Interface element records
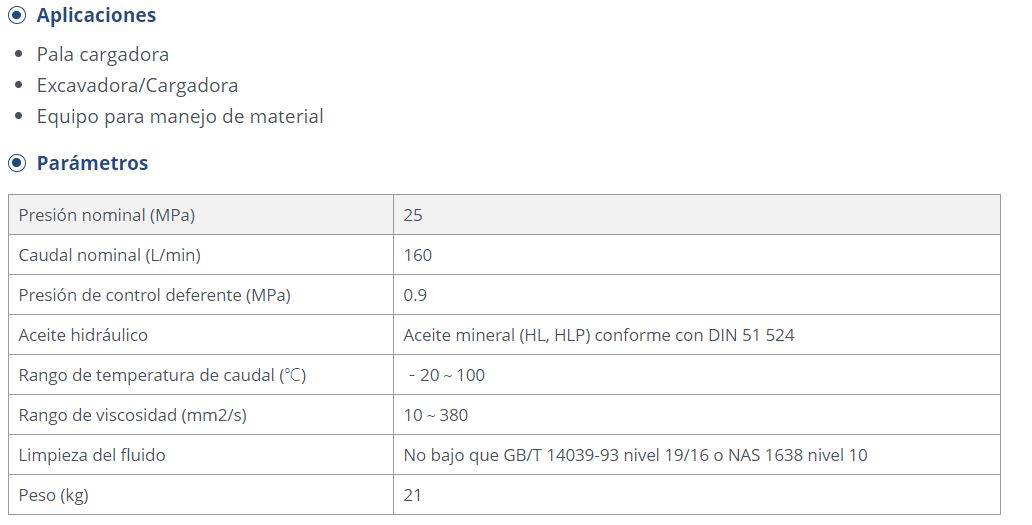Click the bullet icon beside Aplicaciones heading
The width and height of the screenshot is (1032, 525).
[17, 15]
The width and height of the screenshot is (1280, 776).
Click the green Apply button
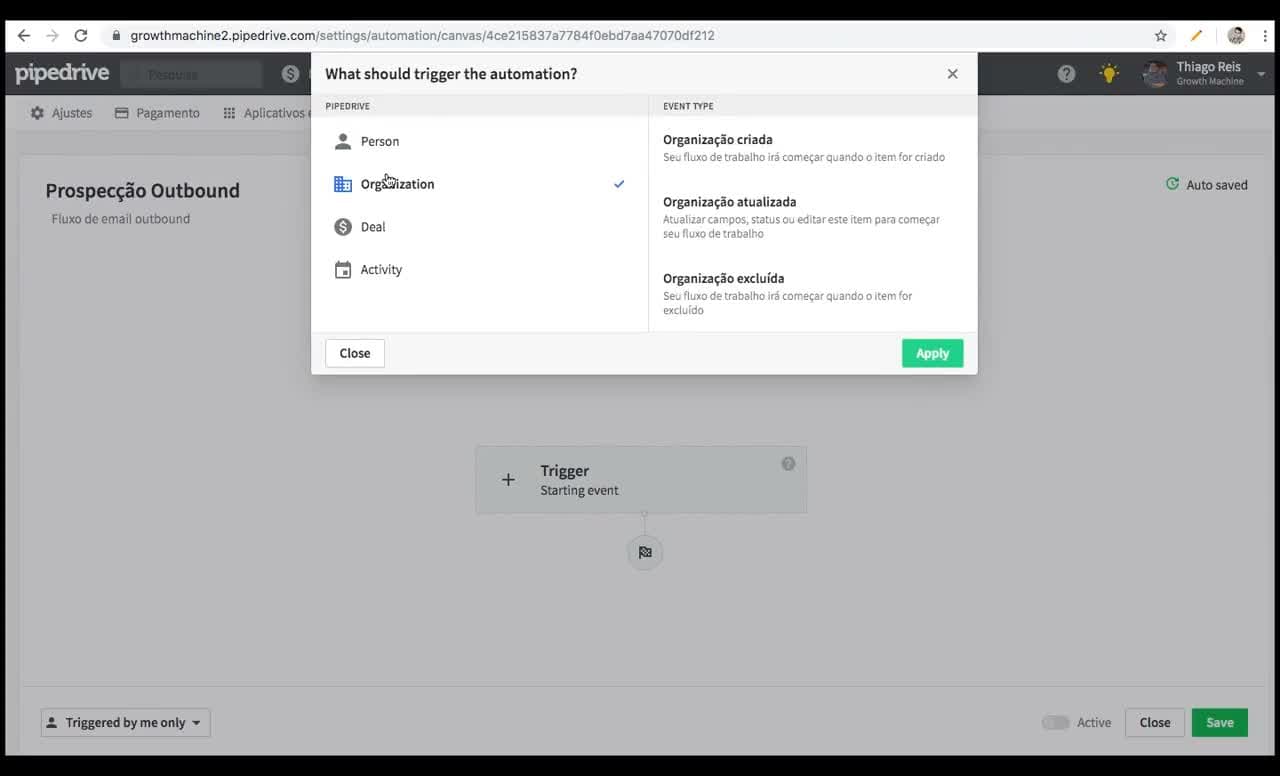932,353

• [SHORT EXERCISE] Rewrite the data as a numbered list, from the line containing "The width and height of the screenshot is (1280, 776)." through the last line, both included. Skip blank lines and leave out the pictures.

• [REPLY TO THE EXERCISE]
1. The width and height of the screenshot is (1280, 776).
2. Click the green Apply button
3. 932,353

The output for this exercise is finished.